Requirement –
Take the entries that follow and return exactly the lines from the one holding "Task: Toggle the sidebar panel icon" through the one holding "Image resolution: width=850", both included. Nothing else is needed.

Data for processing –

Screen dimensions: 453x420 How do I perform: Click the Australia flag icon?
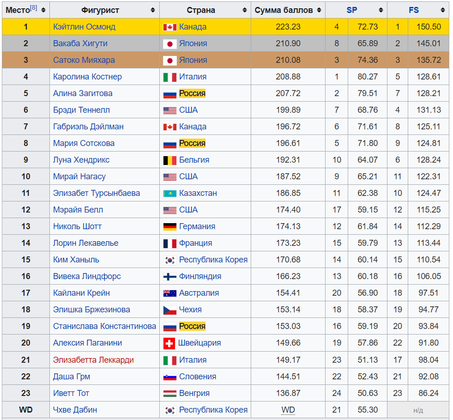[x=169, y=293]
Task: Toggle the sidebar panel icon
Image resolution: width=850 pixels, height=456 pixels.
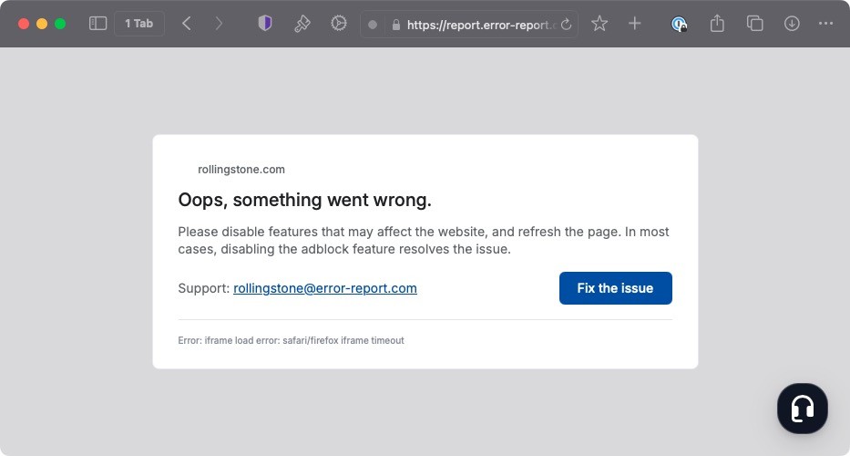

...

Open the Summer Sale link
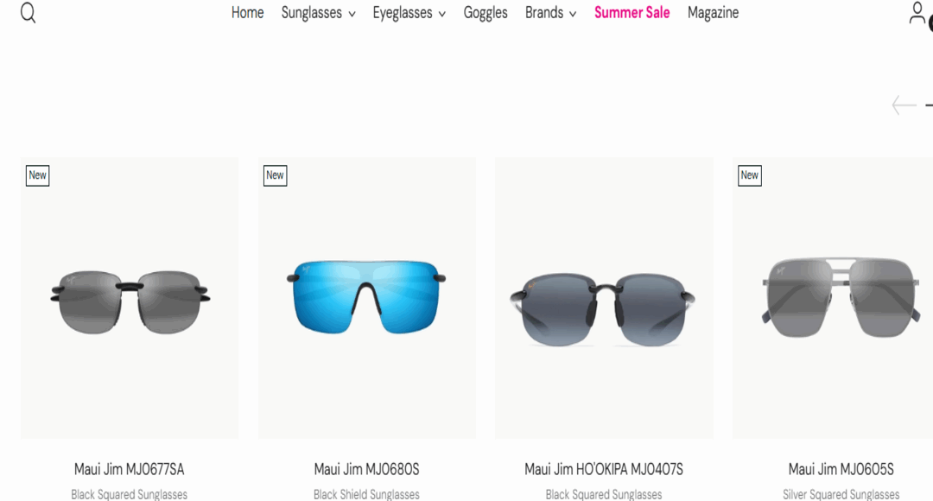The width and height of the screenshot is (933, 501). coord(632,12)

==

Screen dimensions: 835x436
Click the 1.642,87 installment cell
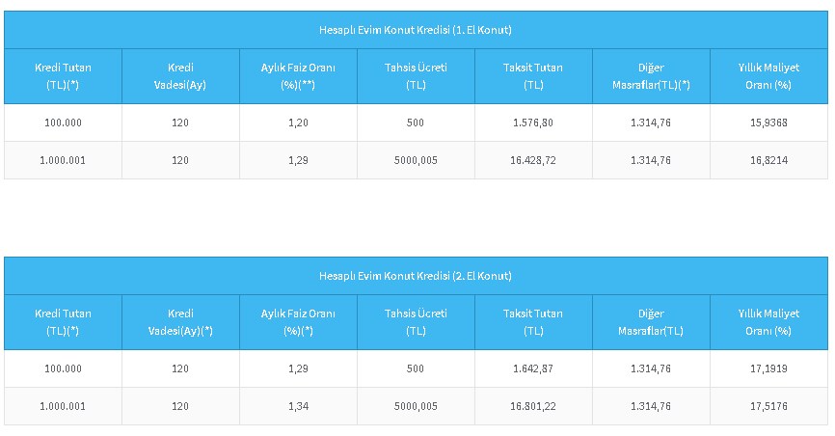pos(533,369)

Answer to this problem –
Task: Toggle the sidebar panel icon
Image resolution: width=850 pixels, height=456 pixels.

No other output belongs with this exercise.